***** Bereitgestellte Daten

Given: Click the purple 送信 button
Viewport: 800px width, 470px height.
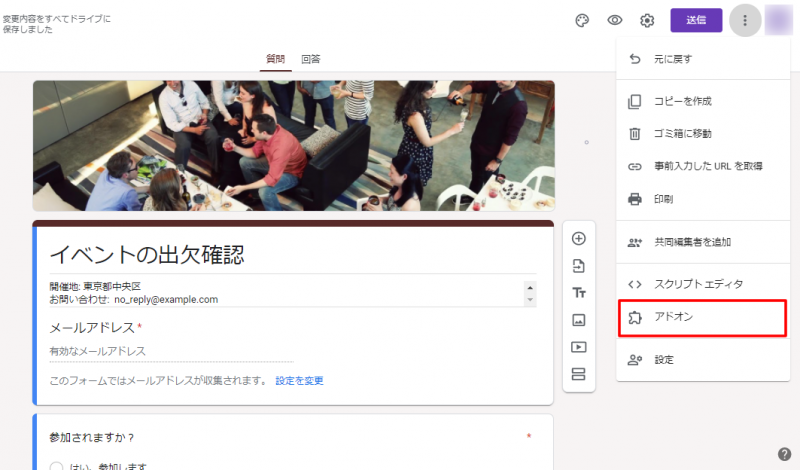Looking at the screenshot, I should [x=696, y=20].
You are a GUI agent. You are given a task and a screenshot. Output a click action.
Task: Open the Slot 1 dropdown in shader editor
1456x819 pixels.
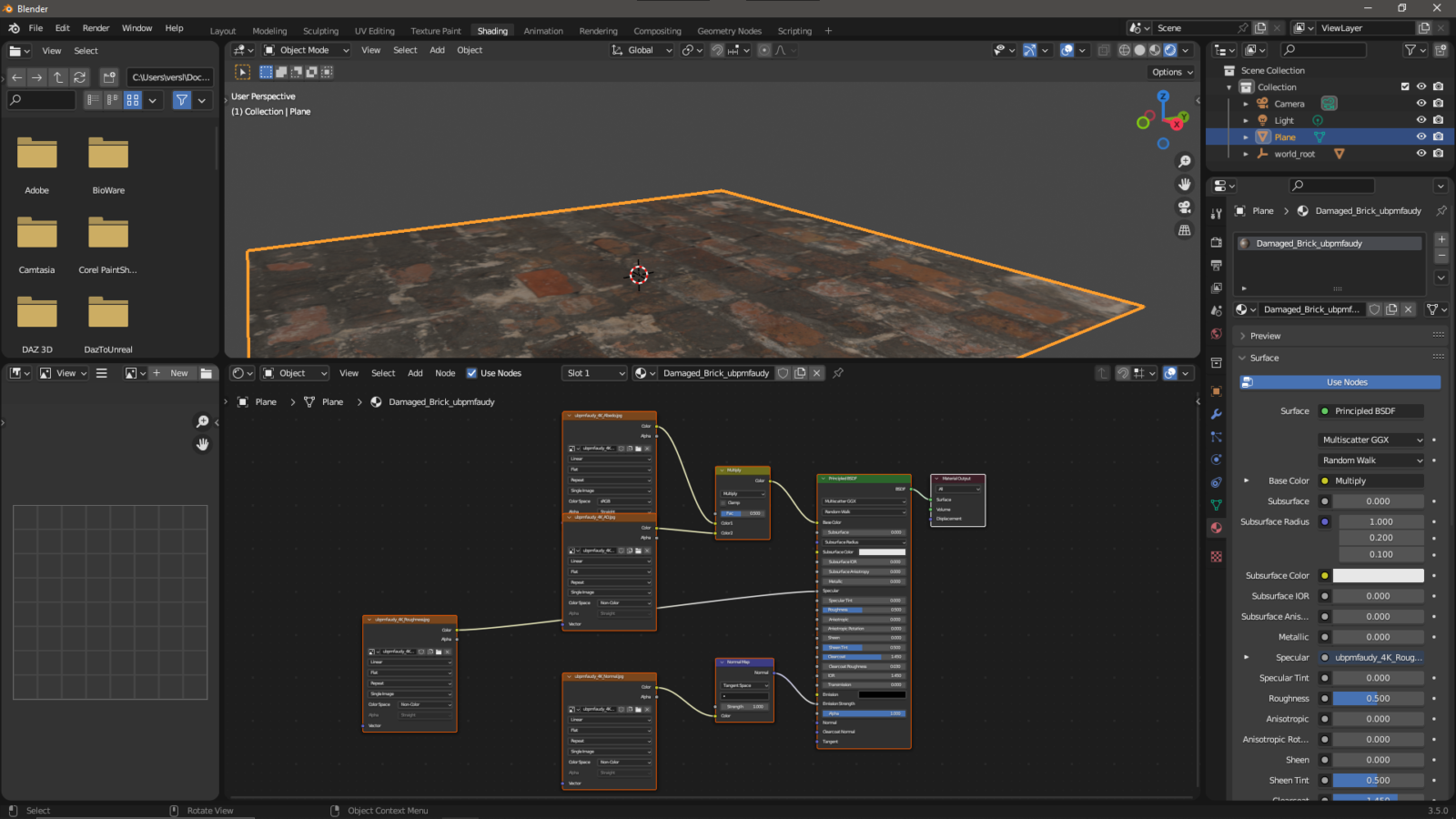click(593, 373)
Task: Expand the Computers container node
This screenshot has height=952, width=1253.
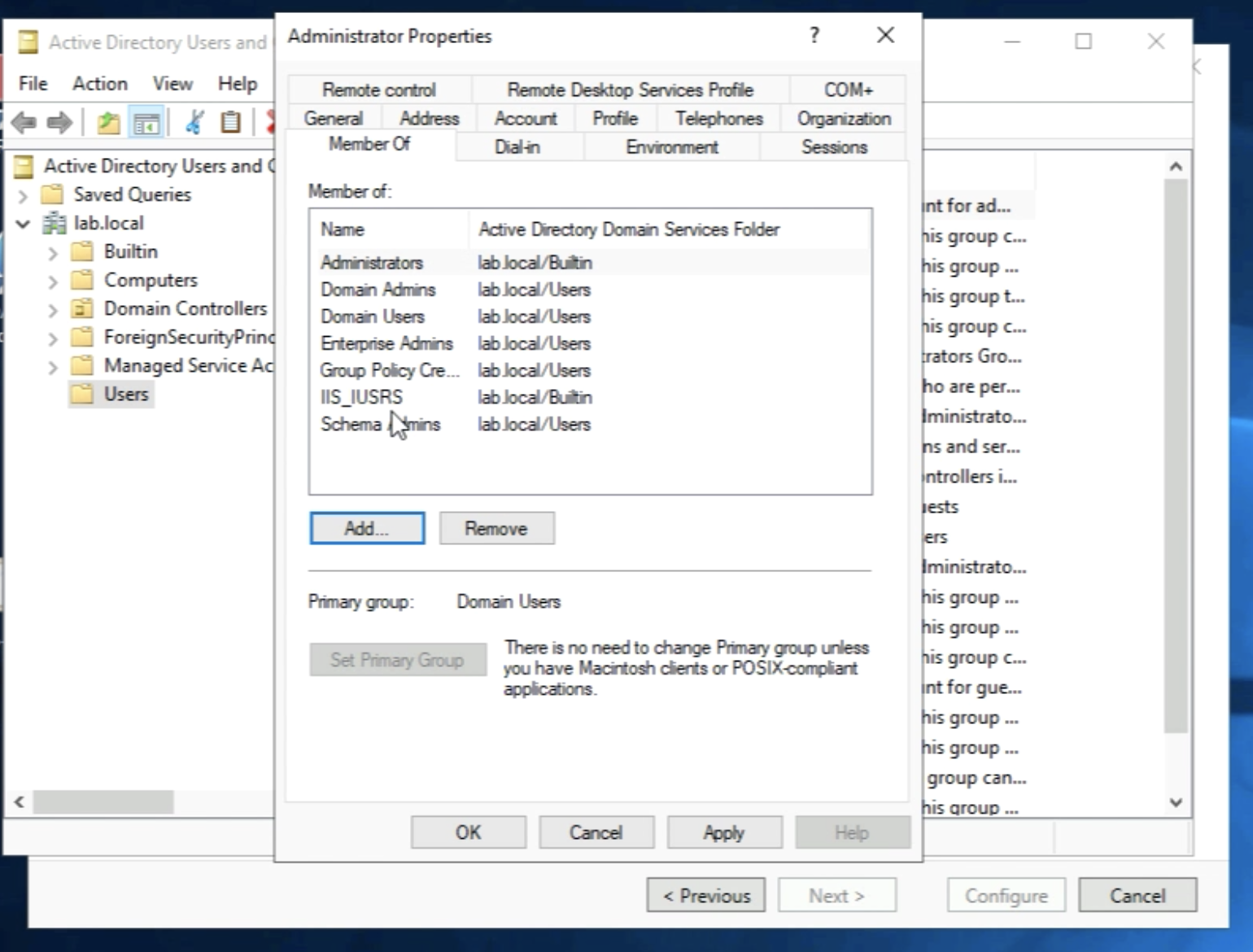Action: (x=53, y=282)
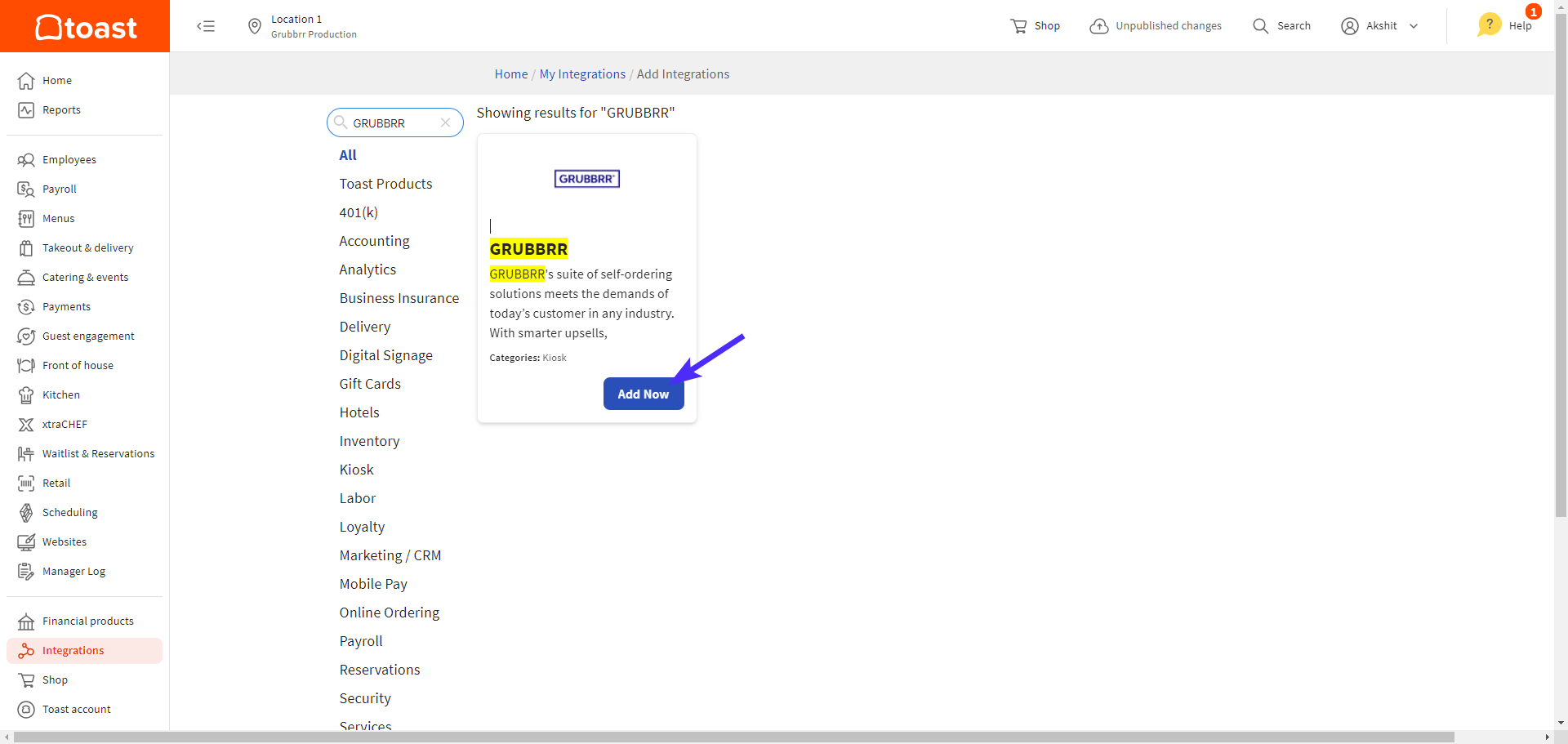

**********

Gib sämtliche Datensätze oben Zeile für Zeile unverändert wieder. Lass dabei die Bilder weg.

# [Richtige Antwort]
Given: Click the purple 送信 button
Viewport: 800px width, 470px height.
Looking at the screenshot, I should [x=696, y=20].
You are a GUI agent. You are given a task and a screenshot. Output a click action.
Task: Open the Slot 1 dropdown in shader editor
1456x819 pixels.
click(593, 373)
Task: Expand the Computers container node
This screenshot has height=952, width=1253.
Action: (x=53, y=282)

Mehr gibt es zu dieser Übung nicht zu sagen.